Start Records supplied
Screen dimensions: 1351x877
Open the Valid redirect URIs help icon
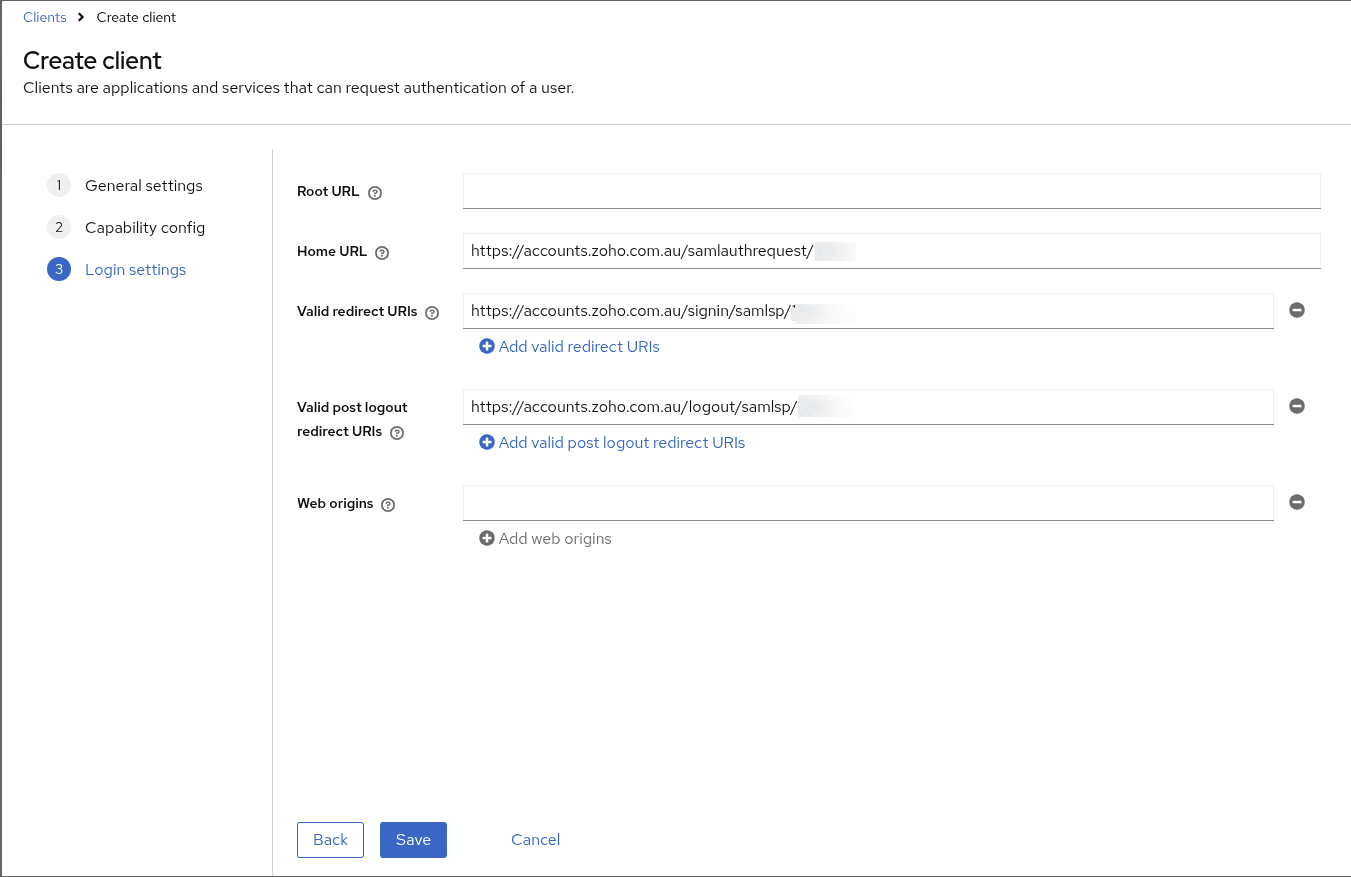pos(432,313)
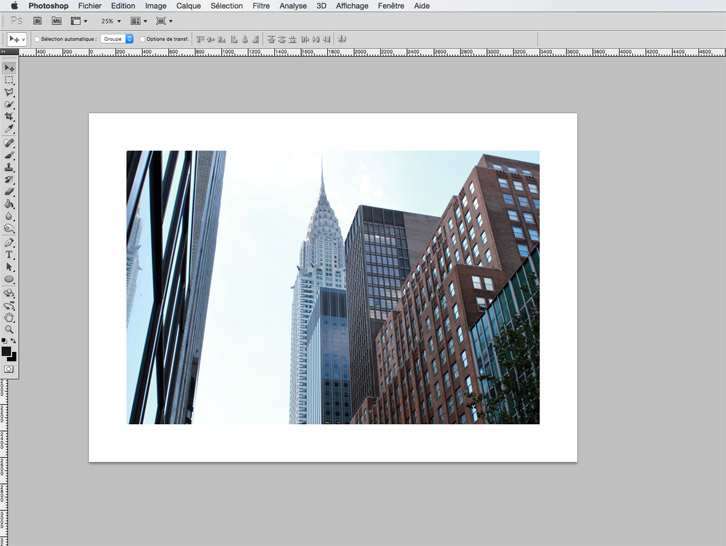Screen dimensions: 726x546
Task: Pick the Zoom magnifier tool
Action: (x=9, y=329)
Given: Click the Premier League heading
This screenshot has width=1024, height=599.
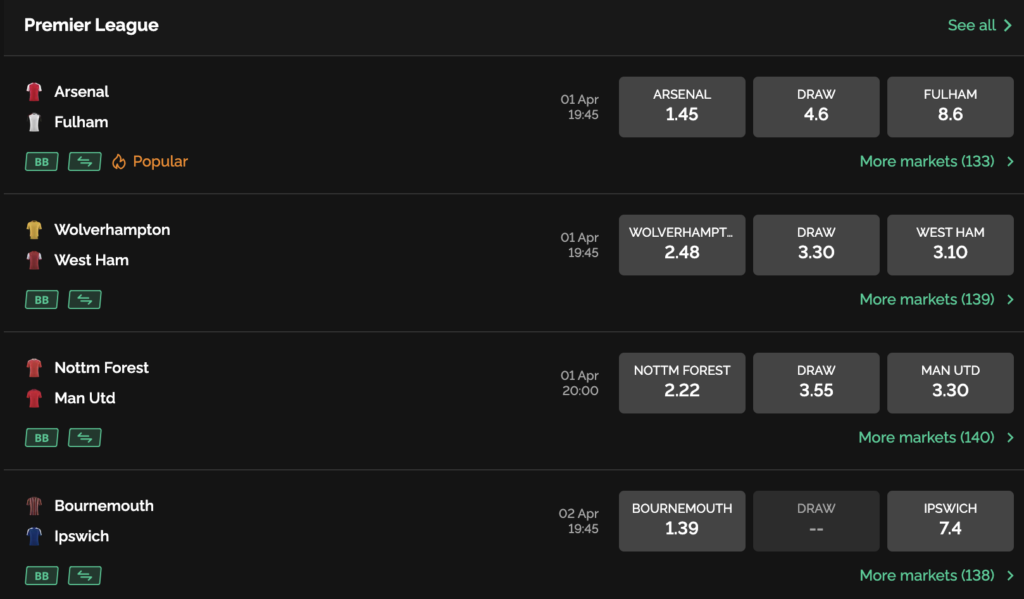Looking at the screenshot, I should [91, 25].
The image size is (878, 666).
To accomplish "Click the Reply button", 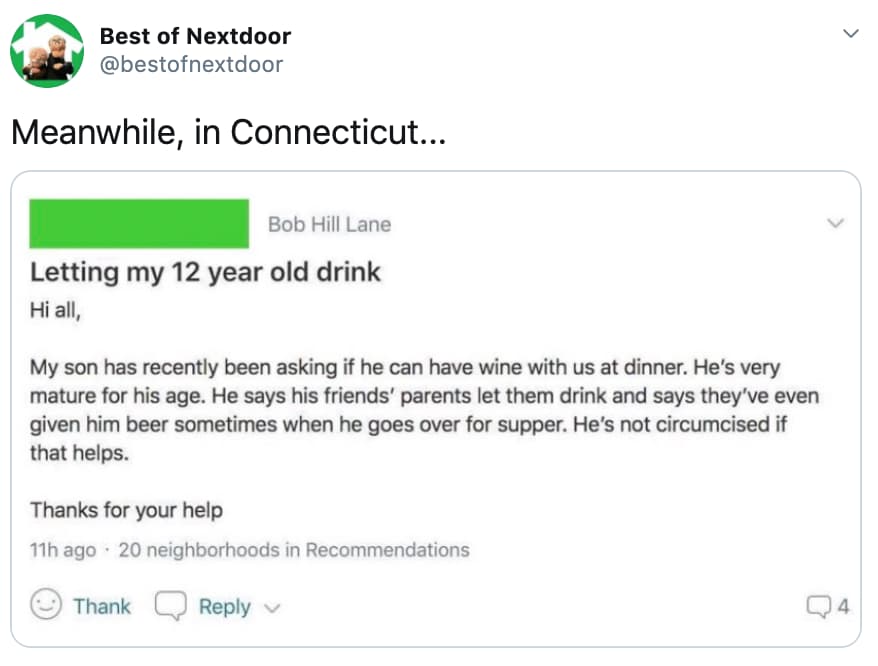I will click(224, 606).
End Records supplied
# Exercise
Duplicate the records from the very first line through the line containing "Action: (x=9, y=329)", including both ends, and leave the pictures out.

# Response to the task
Screen dimensions: 1351x877
Open the Valid redirect URIs help icon
pos(432,313)
Screen dimensions: 726x546
Task: Pick the Zoom magnifier tool
Action: (x=9, y=329)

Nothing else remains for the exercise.